Friday, August 18, 2006

Dow to Gold Ratio



What could be more appropriate to kick things off than the famed Dow to Gold ratio? This is the chart that opened my eyes to gold, and this is one case where one picture says it all.

What does it mean? Right now the ratio is about 18, which means that one basket of the Dow Jones Industrial Average is about 18x the price of one ounce of Gold. Alternatively, it takes 18 oz of Gold to buy one basket of the Dow. At the two most recent bottoms hit in the 20th century, the ratio was close to 1, which means that one basket of the Dow cost one ounce of Gold. At the peak of the dotcom stock bubble, the ratio was over 40, which means that one basket of the Dow cost 40 ounces of Gold. Currently, the ratio is in what appears to be a long secular downtrend, in the direction of the arrow.

When I first saw this chart back in 2003, I was knocked out by the raw power of the cycles. Huge mega secular cycles lasting decades, taking the D/G ratio from one extreme to the other. We all know the saying "the trend is your friend", and this is one mega trend which potentially could be the mother of all investment themes.

Even without delving into the whole topic of gold vs fiat money (a very important topic which I'll save for another day), it should be pretty apparent that we are now in the middle of a long-term secular downtrend in the ratio - perhaps heading down to those depths reached twice before in the last century. That means that the nominal price of the Dow Jones Industrial Average must fall, relative to the nominal price of an ounce of Gold -- or, if you prefer, that the purchasing power and nominal price of Gold must rise relative to the Dow. If history is any guide, based on the two times it's happened since 1929, we will eventually see the ratio approach 1.0 again, at which point the Dow (i.e. stocks in general) will be dirt cheap compared to Gold. Can you imagine one ounce of gold buying one Dow basket? That translates into $12000/oz gold or $600 Dow!

But the D/G ratio can fall because of two reasons: decline of Dow or rise of Gold. Simply going short stocks or long gold isn't guaranteed to be a winning bet at all - certainly not in the short term anyway. The main thing to realize is that the ratio is a relative value indicator... so that means the ideal way to play this trend is a relative value trade. To be exact, short stocks *AND* long gold in the same trade. Unfortunately, there's noplace where a retail investor can net off these positions, so such a trade is likely to be capital intensive.

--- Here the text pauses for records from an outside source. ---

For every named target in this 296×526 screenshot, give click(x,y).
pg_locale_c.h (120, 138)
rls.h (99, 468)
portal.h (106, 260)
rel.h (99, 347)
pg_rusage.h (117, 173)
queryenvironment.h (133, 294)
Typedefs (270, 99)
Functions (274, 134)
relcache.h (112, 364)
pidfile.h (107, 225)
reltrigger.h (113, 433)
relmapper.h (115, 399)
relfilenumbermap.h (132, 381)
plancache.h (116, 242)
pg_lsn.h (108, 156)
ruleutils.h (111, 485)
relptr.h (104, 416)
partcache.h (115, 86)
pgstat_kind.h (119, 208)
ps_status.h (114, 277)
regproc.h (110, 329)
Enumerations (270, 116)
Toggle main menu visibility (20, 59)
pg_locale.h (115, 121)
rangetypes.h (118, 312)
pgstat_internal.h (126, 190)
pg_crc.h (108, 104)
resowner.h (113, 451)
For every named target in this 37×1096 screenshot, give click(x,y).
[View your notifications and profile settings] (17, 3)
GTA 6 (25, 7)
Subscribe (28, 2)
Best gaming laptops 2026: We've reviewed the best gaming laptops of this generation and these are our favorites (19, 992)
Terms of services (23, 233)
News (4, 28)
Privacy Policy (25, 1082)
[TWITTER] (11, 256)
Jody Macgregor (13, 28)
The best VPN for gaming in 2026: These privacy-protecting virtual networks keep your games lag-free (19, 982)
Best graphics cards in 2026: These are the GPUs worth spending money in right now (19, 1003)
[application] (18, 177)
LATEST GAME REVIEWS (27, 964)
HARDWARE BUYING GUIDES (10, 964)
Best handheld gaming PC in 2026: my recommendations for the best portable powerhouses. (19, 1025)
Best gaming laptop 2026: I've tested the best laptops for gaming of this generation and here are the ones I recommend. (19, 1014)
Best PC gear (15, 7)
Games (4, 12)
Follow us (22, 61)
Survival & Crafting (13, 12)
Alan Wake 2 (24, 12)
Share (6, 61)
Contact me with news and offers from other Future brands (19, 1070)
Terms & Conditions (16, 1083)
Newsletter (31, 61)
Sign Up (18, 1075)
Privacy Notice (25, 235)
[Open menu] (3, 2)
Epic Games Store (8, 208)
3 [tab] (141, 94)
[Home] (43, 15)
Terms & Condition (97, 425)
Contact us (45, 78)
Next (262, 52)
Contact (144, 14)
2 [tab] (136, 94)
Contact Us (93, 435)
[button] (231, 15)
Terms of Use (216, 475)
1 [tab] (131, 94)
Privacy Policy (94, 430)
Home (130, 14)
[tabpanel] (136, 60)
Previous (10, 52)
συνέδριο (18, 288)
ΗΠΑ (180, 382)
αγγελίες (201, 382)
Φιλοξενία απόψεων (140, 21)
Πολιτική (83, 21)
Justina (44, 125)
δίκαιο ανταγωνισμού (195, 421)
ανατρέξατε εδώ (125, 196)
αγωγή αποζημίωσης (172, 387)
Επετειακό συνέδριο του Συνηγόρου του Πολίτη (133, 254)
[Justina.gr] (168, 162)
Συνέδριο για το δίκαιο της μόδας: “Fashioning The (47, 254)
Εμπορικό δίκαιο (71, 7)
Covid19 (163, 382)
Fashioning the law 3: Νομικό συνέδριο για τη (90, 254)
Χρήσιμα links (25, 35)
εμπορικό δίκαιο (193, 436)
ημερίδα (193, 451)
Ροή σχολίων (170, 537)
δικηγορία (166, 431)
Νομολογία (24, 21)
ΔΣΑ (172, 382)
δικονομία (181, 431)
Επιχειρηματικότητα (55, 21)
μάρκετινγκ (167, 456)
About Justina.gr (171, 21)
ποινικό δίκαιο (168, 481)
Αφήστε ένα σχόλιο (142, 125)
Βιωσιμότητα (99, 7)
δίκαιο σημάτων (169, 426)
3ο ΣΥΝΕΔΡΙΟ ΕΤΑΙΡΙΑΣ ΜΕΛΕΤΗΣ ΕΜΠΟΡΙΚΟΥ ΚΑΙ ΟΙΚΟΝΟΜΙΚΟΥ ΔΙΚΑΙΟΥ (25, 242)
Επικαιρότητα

In any event, we may wonder where this great convergence will happen... at what price level will the Dow Jones Industrial Average be equal to the price of 1 oz of Gold? Richard Russell says somewhere around $3500 - that sounds good to me. Some hardcore gold/silverbugs think Gold will rise well above $10000 - I'm not really sure about that though. Deflationists think the Dow will crash to below 2000 points - that seems too depressing to be likely. Personally, I think we may well see a hyperinflation phase over the next 10-15 years to take the Dow up to 20000 or beyond, and THEN we'll see the big deflationary bust which will bring Dow back to the sub-5000 area - and that could also be where we see Gold end up.

Last thought: the Dow to Gold ratio is exotic. Probably so exotic that most investors can't get a grip on the implications. Obviously, the chart says it all -- but a discussion of the factors underlying the secular trend could take ages. What we should recognize now is that stocks are losing value relative to real money (gold and silver), and we have a long way to go in this trend. History may not repeat, but it rhymes - and we'd be unwise to think that this time it's any different!